Headquartered in Draper, Utah, the 300th MI Brigade (Linguist)
is a "one of a kind" Army unit that responds to the ever-present
need for trained Army linguists throughout the world. Today the
brigade has six battalions, the 141st and 142d MI Battalions in
Utah, the 223d MI Battalion in California, the 260th MI
Battalion in Florida, the 415th MI Battalion in Louisiana, and
the 341st MI Battalion in Washington. The brigade also has
companies in Illinois and Massachusetts and a team in Guam. Its
soldiers number approximately 1400 in both the human and signals
intelligence (HUMINT and SIGINT) disciplines, with approximately
90 percent of these soldiers being trained linguists.

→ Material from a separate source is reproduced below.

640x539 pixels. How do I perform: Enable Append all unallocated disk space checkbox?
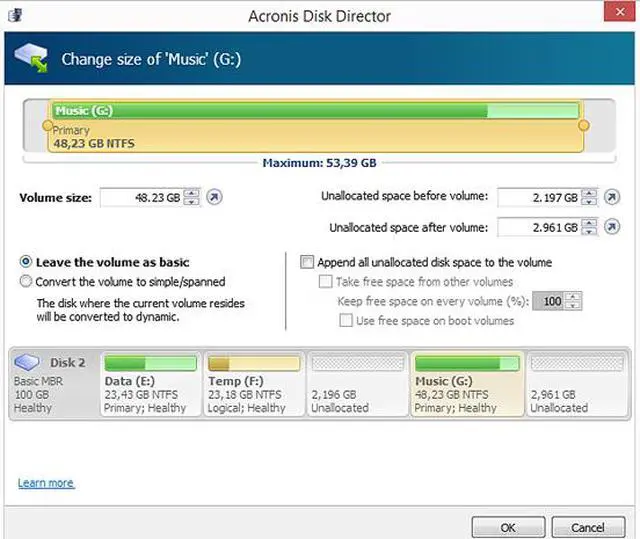tap(308, 262)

The 300th
is built from the bottom up, with five-soldier teams trained in
a unique language as well as an MI skill. The Brigade HUMINT
skills include collectors, such as interrogators, translators,
and interpreters; it includes counterintelligence (CI) agents as
well. The SIGINT skills include soldiers trained in voice
intercept and those trained as analysts.
The 300th covers 19 documented languages. The focus is heavily
oriented toward Arabic, Persian-Farsi, and Korean, but the
Brigade includes soldiers that speak regionally important
languages such as Chinese, French, German, Portuguese, Russian,
Serbo-Croatian, Spanish, Tagalog, Thai, Turkish, and Vietnamese.

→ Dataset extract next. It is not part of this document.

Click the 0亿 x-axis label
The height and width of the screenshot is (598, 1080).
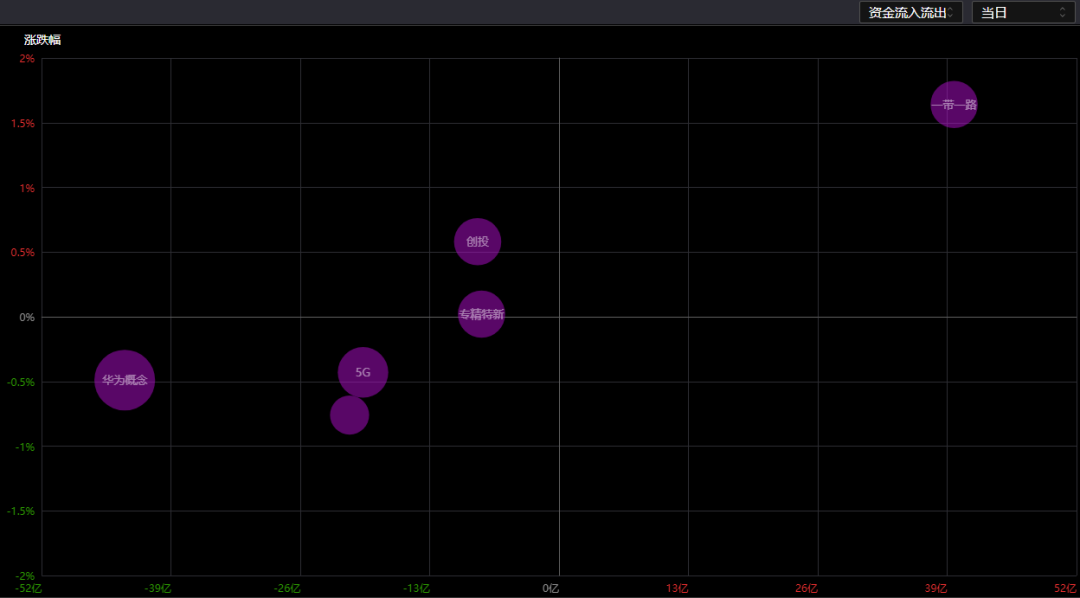pos(551,588)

Major conflict languages make up approximately 60 percent of the
Brigade force structure.
The mission of the 300th MI Brigade has always been to provide
task-organized force packages to support the warfighting
commander. The units of the 300th MI Brigade (Linguist) have
proven invaluable in U.S. military operations worldwide from the
Gulf War to current operations in Bosnia-Herzegovina, Kosovo,
Iraq, Kuwait, Afghanistan, Cuba. Three battalions (141st, 142nd,
and 223rd) have developed intelligence that led to victorious
actions in Operation IRAQI FREEDOM (OIF), including the capture
of prominent figures of the former Iraqi regime including,
reportedly, Saddam Hussein. Soldiers from the 223d MI Battalion
comprise more than 30 percent of the tactical HUMINT teams and
operational management teams available during OIF.

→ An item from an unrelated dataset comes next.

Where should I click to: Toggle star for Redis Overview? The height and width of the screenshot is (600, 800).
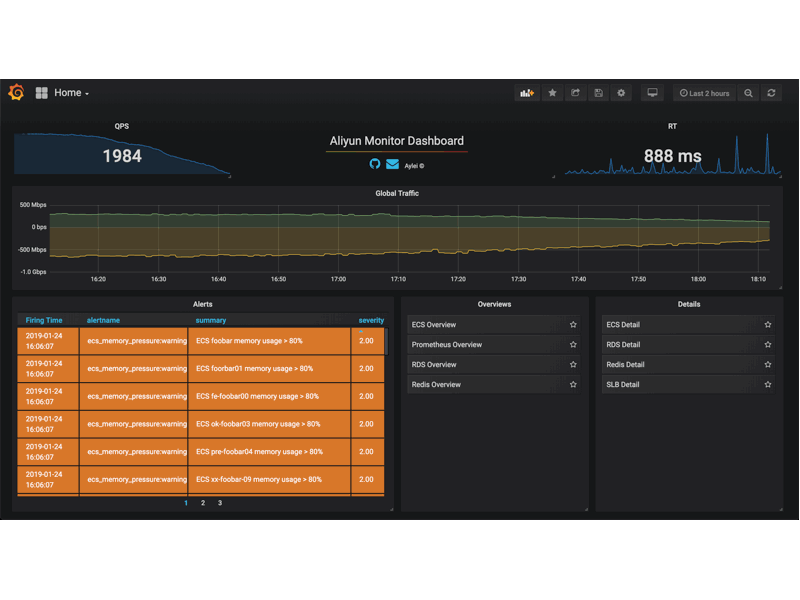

Soldiers from the 300th played a major role in protecting the
2002 Olympic Winter Games in Salt Lake City, have deployed in
support of Operation ENDURING FREEDOM (OEF), Multinational Force
Observer (MFO) Sinai, and the Stabilization Force (SFOR) in
Bosnia-Herzegovina. The battalions of the 300th also support
many different exercises throughout the year with language and
MI skills. In addition, each year the 300th sponsors a major
military language conference.
Symbolism: The colors Oriental blue and silver gray are
traditionally associated with U.S. Army Military Intelligence.
The arrows allude to global service and intelligence from all
sources, the quill refers to research and the study of
linguistics, and the dagger symbolizes the covert and military
aspects of the unit's mission.
Background: The shoulder sleeve insignia was approved on 1
December 1988.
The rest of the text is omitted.